In the past decade, further studies on IFDs and AFP practice in allo-HSCT recipients have been published (Table 2) [2,52,86,87,88,89,90,91,92,93,94,95,96,97].

An Austrian study on recipients at low–moderate risk of IFDs (59% of whom had reduced intensity conditioning, 80% of whom had a matched donor), with only 43% receiving AFP during the pre-engraftment phase, reported that 11.6% of patients developed IFDs displaying a significantly higher mortality (48% vs. 25%) [86]. The Swiss cohort (5% of whom had had prior transplant, 23% of whom had a mismatched donor) reported a cumulative incidence of proven/probable IMD after 1 year of 7%, of which 69% were b-IMDs; overall, 29% of IMDs occurred in the pre-engraftment phase, with most patients receiving fluconazole, and the all-cause 1-year mortality rate was 48% and 31% in patients with and without IMD [87]. Moving to studies with a universal use of MAP with azoles, the cumulative incidence of IFDs did not exceed 3.2% [88,89]. Two papers described a cohort of 95 recipients receiving AFP with isavuconazole, reporting a favorable safety profile (premature discontinuation: 15% isavuconazole vs. 44% voriconazole) [88], but a trend towards a higher incidence of b-IFDs (mostly candidemia) [88,90]. Two studies evaluated a tailored AFP strategy according to IFD risk: high-risk patients received posaconazole in the study by Malagola and micafungin in the study by Busca, while fluconazole was administered to low-risk patients. The cumulative incidence of proven/probable IFDs ranged from 9.6% to 18% [91,92].

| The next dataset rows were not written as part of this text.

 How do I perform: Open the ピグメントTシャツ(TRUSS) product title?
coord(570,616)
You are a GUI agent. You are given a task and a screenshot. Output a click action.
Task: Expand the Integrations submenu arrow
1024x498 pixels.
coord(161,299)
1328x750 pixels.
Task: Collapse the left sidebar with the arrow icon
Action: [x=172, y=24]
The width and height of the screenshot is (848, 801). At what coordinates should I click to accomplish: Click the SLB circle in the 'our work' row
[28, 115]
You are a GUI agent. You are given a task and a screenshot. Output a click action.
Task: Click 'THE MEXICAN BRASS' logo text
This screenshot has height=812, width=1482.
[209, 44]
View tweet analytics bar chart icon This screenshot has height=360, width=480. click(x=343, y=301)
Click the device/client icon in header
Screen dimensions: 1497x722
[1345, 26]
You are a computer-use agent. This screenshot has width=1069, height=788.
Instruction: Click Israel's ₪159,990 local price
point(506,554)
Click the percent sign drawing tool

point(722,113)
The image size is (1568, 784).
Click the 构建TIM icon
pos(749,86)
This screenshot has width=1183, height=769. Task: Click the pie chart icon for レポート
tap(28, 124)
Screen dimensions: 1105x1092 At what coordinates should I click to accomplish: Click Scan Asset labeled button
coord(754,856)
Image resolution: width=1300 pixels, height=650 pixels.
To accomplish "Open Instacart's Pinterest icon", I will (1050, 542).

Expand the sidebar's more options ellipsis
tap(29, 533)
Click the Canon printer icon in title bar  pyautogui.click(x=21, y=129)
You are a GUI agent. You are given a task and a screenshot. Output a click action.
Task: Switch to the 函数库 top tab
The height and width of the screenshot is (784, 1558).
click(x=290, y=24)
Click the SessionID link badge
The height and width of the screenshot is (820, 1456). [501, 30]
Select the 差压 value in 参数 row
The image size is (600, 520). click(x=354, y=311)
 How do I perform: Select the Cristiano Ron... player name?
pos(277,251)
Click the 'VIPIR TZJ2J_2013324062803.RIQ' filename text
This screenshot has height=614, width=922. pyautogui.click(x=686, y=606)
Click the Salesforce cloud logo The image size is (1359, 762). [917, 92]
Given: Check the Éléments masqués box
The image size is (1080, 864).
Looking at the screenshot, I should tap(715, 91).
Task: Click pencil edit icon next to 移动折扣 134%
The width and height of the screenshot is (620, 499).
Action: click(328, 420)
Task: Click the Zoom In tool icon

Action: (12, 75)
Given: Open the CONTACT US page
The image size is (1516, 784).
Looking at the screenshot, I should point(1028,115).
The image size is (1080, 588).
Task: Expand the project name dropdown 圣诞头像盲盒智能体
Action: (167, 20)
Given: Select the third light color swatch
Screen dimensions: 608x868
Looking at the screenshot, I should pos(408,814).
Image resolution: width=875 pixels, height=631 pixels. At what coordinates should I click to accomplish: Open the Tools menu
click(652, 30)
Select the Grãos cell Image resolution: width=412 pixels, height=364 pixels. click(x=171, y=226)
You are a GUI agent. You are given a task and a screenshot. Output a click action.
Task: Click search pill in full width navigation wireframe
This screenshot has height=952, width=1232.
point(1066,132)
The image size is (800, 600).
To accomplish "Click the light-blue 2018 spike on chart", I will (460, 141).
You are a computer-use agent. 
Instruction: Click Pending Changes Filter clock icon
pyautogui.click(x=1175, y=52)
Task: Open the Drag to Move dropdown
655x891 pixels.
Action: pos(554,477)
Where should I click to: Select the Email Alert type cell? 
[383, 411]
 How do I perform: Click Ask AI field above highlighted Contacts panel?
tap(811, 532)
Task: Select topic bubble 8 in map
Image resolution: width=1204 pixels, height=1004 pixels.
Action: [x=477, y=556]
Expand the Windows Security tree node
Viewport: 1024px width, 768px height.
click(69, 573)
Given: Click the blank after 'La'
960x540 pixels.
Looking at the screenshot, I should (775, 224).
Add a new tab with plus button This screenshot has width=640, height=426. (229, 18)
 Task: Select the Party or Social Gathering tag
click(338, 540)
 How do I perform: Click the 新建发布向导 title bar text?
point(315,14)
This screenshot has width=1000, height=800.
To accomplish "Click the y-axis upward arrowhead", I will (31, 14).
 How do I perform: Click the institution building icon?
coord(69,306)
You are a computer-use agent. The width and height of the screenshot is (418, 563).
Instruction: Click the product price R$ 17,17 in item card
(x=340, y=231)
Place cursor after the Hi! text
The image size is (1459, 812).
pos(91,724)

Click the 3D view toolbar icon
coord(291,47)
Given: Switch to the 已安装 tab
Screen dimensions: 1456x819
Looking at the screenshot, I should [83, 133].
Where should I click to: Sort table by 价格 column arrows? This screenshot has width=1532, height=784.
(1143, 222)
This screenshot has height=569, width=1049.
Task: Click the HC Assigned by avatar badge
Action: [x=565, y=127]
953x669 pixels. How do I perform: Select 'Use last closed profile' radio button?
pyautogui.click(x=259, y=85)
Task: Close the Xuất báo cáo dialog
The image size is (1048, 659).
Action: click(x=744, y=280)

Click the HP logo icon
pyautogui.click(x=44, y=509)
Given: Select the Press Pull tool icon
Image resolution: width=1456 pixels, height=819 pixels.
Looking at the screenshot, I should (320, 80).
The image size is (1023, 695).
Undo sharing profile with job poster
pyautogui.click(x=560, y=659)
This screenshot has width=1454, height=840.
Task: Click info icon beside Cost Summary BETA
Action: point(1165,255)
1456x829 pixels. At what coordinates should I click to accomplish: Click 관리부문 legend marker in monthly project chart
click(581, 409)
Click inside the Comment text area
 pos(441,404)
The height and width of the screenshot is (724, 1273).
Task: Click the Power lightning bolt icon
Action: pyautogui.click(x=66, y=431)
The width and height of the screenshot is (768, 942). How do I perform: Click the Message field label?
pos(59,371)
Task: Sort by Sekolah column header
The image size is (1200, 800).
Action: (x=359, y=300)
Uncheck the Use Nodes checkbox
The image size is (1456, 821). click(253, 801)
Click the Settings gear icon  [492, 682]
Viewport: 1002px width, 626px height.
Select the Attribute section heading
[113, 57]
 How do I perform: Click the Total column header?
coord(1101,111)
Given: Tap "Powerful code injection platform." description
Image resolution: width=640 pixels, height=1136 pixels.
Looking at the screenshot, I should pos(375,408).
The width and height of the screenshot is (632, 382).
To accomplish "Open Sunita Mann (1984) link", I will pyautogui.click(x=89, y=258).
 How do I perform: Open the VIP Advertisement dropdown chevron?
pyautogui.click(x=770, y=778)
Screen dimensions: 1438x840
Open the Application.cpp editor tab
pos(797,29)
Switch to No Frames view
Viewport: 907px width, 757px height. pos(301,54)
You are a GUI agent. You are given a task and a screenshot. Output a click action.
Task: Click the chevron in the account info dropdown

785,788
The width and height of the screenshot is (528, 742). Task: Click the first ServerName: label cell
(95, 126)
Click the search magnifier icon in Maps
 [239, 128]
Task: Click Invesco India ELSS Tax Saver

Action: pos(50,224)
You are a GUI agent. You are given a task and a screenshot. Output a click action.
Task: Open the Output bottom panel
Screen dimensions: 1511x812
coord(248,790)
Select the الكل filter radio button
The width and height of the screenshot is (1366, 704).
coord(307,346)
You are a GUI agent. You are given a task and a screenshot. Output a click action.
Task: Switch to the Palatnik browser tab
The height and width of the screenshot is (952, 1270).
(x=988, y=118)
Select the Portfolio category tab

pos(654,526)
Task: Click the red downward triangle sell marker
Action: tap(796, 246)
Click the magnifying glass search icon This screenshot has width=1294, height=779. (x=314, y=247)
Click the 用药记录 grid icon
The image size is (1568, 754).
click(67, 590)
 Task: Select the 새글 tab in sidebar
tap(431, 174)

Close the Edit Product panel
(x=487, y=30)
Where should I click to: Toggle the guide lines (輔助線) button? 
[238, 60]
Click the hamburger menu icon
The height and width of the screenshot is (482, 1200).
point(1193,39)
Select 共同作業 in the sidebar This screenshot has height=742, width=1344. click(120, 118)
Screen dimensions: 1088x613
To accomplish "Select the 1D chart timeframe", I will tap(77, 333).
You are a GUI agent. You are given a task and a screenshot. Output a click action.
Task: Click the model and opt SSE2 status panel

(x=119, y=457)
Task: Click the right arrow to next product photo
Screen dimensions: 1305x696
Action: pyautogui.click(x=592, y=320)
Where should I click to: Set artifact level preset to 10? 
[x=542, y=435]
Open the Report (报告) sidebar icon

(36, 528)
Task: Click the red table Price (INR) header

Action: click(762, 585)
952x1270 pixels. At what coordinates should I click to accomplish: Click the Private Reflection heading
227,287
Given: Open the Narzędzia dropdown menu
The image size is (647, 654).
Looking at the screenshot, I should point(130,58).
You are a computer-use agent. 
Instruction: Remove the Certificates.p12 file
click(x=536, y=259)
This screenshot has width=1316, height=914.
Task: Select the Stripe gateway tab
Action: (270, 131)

Among studies not entirely focused on allo-HSCT recipients, two analyzed the effectiveness of posaconazole (oral suspension) and isavuconazole AFP. In the first study, allo-HSCT recipients with a-GVHD represented 35% of the population: 3.2% of patients (9/270) developed IFDs (1/9 allo-HSCT recipients), a sub-optimal exposure to posaconazole was frequent and more than one third of deaths were caused by IFDs [94]. Considering the study on isavuconazole, allo-HSCT recipients were 43% of the sample; overall, 7.6% of patients (11/145) developed proven/probable b-IFDs (1/11 allo-HSCT recipients) with more than half dead at 6 weeks [52]. Another study focused on candidemia in HM patients: 133 episodes were analyzed, 42% of which were breakthrough infections while on AFP (more frequently C. krusei or fluconazole-resistant isolates), and the 30-day mortality was considerable (36%, 25/48 deaths were classified as Candida-related) [2]. A Spanish study enrolled HM patients diagnosed with b-IFDs, reporting 121 cases (42% of which were allo-HSCT recipients); among microbiologically documented b-IFDs, any fungus susceptible to the prior antifungal administered at good therapeutic levels was isolated (except some catheter-related fungemia). Again, the mortality after 100 days was high (47%, with 61% of those deaths caused by b-IFD), especially in mucormycosis and other rare yeasts. Interestingly, the molecular testing of biopsy samples identified a high number of non-Aspergillus molds [95]. Lastly, two studies analyzed b-IFDs in immunocompromised patients receiving MAP with azoles, and the incidence of proven/probable IFDs was 4.9% [96] and 6.3% [97].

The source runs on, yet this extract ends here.